Northern Italy was, in fact, the place in Europe where the institutional church was weakest. The Italians simply had to stand up the papacy if they were to keep their independence. The Benedictine historian Matthew Paris (1200-1259) even called the Italians "semi-Christian"! It was Marsiglio of Padua who in his Defensor Pacis of 1324 exploded the pretensions of the medieval papacy. Dante firmly placed several popes in hell and the greatest expropriation of Church property before the Reformation was effected by Florence in its war against the papacy in the 1370s. As a result the universities enjoyed relative independence. As Hannam acknowledges, in the sixteenth and seventeenth centuries English Protestants were able to go and study at the University of Padua because it was controlled not by the Catholic Church but by the city of Venice.

Jones also shows how Italian technology and know-how were preeminent in Europe. "In all the 'revolutions' associated most clearly with medieval economic growth Italians were the principal if not sole pioneers." (16) Jones gives a wealth of examples of technological progress from shipping and spectacles to scientific cartography and complex accounting systems. This was after all the wealthiest and most highly-educated part of Europe. It has been estimated that seventy per cent of boys and girls in Florence enjoyed basic literacy in the 1330s and it is known that eighty per cent of households were able to submit their fiscal declarations in writing a century later. The church could never organise as effective a programme of education or even welfare as a determined commune. If I was writing on progress in the Middle Ages, I would give three times as much space to Italy as to the rest of Europe but, perhaps because the Catholic Church played so little part in this, Hannam does not regard it worthy of much attention. He does not even give a mention to the Pisan Fibonacci who many have seen as the finest mathematician of the Middle Ages (Fibonacci took his inspiration in mathematics straight off the Arabs). Fibonacci is not known ever to have attended a university although he was honoured with a pension by his native city.

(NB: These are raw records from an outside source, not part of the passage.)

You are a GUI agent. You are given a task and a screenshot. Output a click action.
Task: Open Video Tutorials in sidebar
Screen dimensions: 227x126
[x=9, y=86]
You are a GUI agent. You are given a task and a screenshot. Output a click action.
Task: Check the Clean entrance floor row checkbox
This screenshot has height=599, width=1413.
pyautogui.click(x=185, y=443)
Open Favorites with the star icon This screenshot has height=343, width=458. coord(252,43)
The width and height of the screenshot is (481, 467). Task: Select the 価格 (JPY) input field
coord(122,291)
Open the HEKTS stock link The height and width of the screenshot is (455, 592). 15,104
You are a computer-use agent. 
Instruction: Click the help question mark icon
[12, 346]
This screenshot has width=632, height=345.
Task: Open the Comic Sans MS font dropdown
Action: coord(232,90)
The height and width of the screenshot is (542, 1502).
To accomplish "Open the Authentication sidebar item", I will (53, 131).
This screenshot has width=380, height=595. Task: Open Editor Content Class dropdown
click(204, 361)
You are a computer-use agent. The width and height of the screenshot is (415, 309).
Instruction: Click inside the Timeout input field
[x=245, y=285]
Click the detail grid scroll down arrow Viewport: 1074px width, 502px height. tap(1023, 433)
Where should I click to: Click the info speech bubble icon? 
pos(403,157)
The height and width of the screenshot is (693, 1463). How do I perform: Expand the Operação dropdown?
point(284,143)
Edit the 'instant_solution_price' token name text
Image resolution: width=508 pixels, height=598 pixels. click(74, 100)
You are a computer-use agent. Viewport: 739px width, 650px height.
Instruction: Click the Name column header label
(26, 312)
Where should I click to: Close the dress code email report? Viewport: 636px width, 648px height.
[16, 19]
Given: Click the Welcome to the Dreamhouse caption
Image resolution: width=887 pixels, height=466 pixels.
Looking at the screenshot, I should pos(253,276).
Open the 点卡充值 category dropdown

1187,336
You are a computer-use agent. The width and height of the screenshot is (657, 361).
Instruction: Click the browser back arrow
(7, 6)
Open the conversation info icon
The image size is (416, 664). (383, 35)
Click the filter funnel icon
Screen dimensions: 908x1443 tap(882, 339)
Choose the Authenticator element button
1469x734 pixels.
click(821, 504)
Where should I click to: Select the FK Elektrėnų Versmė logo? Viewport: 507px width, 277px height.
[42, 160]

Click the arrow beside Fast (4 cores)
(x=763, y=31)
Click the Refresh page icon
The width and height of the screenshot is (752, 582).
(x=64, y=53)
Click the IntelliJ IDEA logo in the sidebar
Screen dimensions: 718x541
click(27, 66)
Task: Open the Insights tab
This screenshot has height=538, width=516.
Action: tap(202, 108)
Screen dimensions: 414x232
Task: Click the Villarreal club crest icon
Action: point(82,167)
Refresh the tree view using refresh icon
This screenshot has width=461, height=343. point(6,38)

In Paris, in contrast to Italy, the university grew out of the cathedral schools and the Faculty of Theology dominated the university in terms of prestige. It was Jean Buridan, the brilliant natural philosopher of the fourteenth century, who noted, when he came up against a contradiction between God's power and reason: `I yield the determination of these questions to the lord theologians, and I wish to acquiesce in their determination". (17) Buridan was only echoing what had occurred earlier when Aristotle's ideas began to permeate the academic community in the early thirteenth century. In 1228, Pope Gregory IX had warned the theologians that they must not leaven theology with worldly science and that they would weaken the authority of articles of faith if they tried to use reason to support them. In 1246, Pope Innocent IV made the university directly subject to the papal curia. Oxford was luckier in that it was only subject to the bishop of Lincoln who was under the eye of the king and this probably explains why "it established a freer, more empirical tradition [than Paris], more clearly orientated towards mathematical and scientific pursuits".(18) Hannam describes these with enthusiasm but his praise for the Church as the sponsor of "free thinking" is much too sweeping. The further the universities were away from direct papal control, the more productive their work which was, in this period, teaching, not research.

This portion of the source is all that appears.